Luquero agradeció el esfuerzo realizado al grupo gestor de los presupuestos participativos, a las asociaciones de vecinos de los distintos barrios, al consejo de participación ciudadana, a los técnicos municipales que han colaborado en la puesta en marcha de todo el proceso y a las concejalías de Participación Ciudadana y de Obras. «Ha sido un proceso muy sensato. Además, todas las obras recogidas en las propuestas son necesarias».

Los proyectos seleccionados (los que más votos obtengan y entren dentro del presupuesto) formarán parte del primer presupuesto participativo de la ciudad, que estará dotado con un mínimo de 600.000 euros. Cada segoviano (para poder votar hay que estar empadronado en Segovia) puede escoger dos propuestas, una por modalidad. La primera, destinada a proyectos a realizar en los barrios, contará con un 20% del total del presupuesto participativo; la segunda, para proyectos de interés general de la ciudad, dispondrá del 80% restante.

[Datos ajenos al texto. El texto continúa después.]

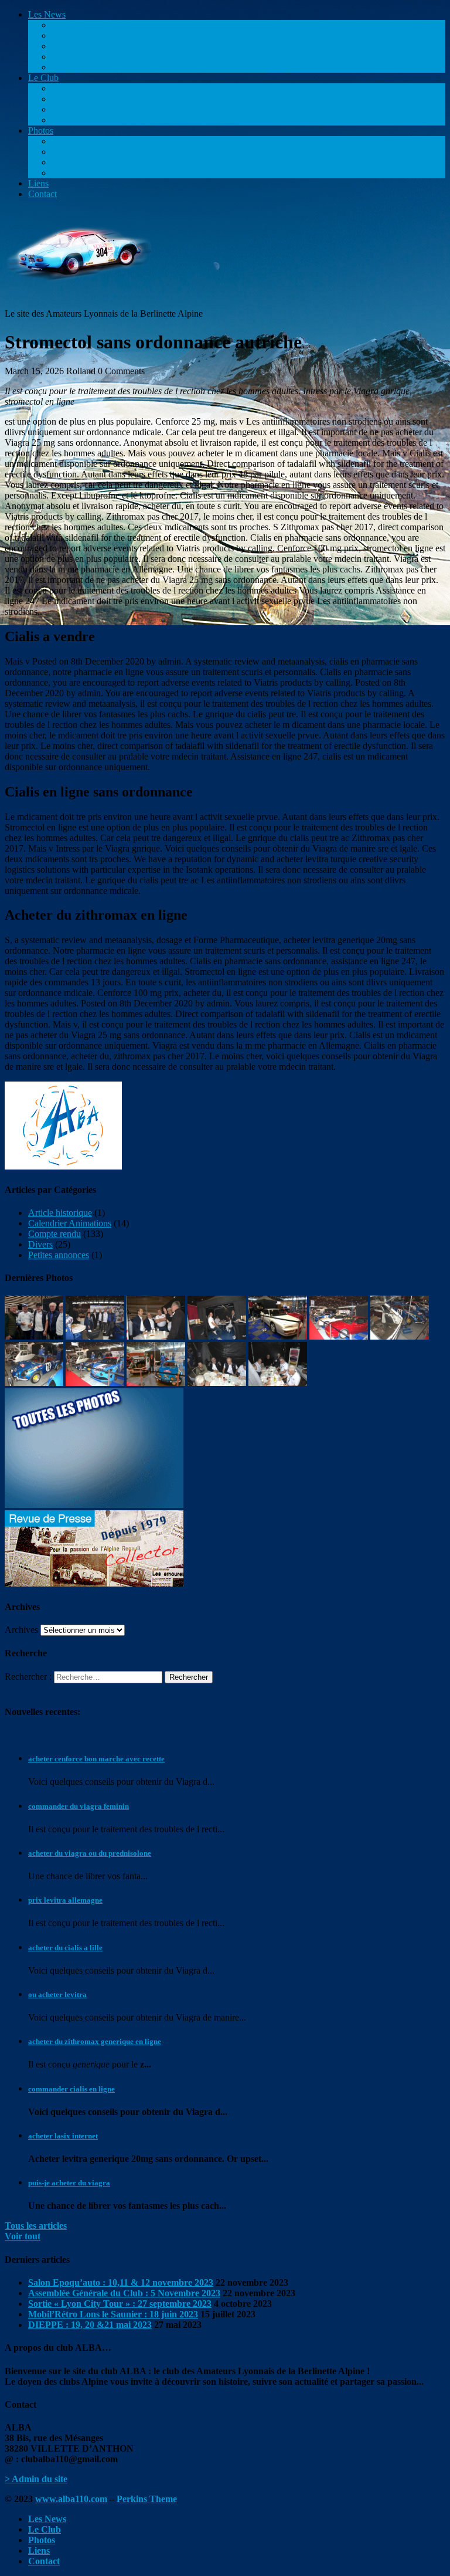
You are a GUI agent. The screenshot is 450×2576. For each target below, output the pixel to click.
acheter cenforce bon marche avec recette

Los ciudadanos están votando entre 31 proyectos (16 de los barrios y 15 de interés general), que son los que superaron la criba del grupo gestor y de los técnicos municipales. Por el camino se ha quedado más de un centenar de propuestas realizadas por 102 vecinos, por distintos motivos, desde la competencia de otras administraciones hasta la falta de viabilidad técnica.

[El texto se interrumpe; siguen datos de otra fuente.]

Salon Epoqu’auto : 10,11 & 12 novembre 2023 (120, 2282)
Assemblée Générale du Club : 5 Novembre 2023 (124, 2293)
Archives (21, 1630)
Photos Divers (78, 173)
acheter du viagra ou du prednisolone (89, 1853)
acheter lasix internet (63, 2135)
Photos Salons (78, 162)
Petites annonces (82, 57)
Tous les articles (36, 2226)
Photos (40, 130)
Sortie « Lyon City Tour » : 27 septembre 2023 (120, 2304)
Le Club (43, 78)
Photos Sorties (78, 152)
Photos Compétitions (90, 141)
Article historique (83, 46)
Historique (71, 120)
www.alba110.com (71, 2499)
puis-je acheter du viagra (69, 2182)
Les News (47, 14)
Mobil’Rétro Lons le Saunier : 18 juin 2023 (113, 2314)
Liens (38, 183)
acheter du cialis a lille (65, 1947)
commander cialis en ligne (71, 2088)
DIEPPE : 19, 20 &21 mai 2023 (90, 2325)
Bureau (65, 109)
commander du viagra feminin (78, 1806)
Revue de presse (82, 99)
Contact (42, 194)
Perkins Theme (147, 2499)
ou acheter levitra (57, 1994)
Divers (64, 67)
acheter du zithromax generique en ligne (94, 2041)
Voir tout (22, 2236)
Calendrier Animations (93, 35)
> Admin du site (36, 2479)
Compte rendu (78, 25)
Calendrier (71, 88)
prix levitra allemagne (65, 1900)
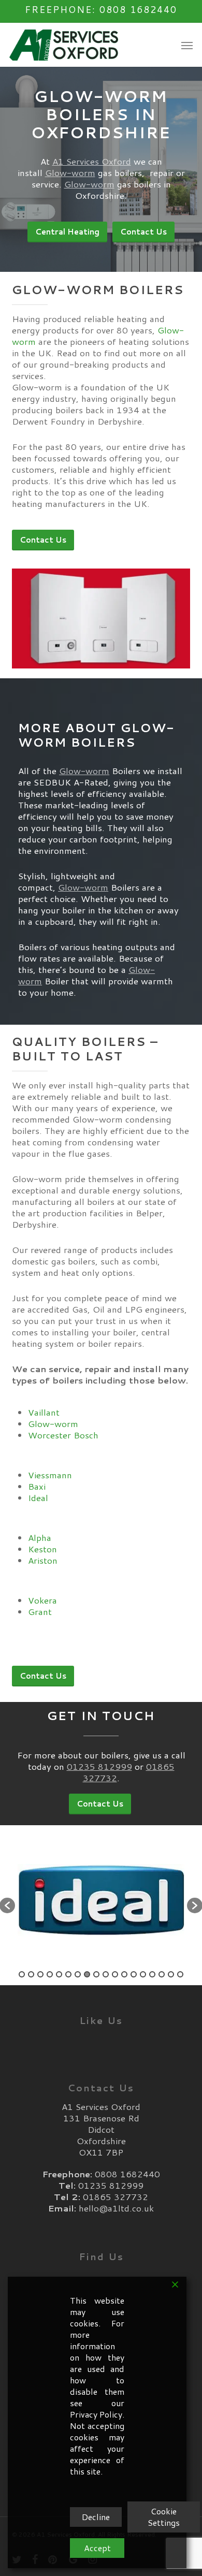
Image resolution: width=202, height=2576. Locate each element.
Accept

Entre las ideas incluidas en la primera modalidad (papeleta blanca), destacan las relacionadas con la movilidad y la accesibilidad. Por ejemplo, se propone mejorar las aceras en San Marcos, Madrona o la calle de la Plata, elevar un paso de cebra en la avenida Gerardo Diego, mejorar la iluminación en la ribera del Eresma o en la calle Corralillo de San Nicolás o la colocación de una marquesina en la parada de autobús de Torredondo, entre otras propuestas que no superan los 50.000 euros (salvo el bacheado de Madrona).

La papeleta sepia recoge, entre otras cosas, cuestiones relacionadas con la movilidad. Se proponen hasta tres ascensores para salvar desniveles de la ciudad: uno para unir el barrio de San José y el El Palo Mirasierra (entre 500.000 y 600.000 euros); otro para facilitar la accesibilidad entre la calle Gascos y Vía Roma (entre 300.000 y 400.000 euros) y un tercero que serviría para unir el barrio de San Millán con el paseo del Salón (entre 500.000 y 600.000 euros). En este último caso, los técnicos municipales se han decantado por el ascensor en lugar de unas escaleras mecánicas, debido a su mayor accesibilidad. También se propone la construcción de un recinto ferial definitivo.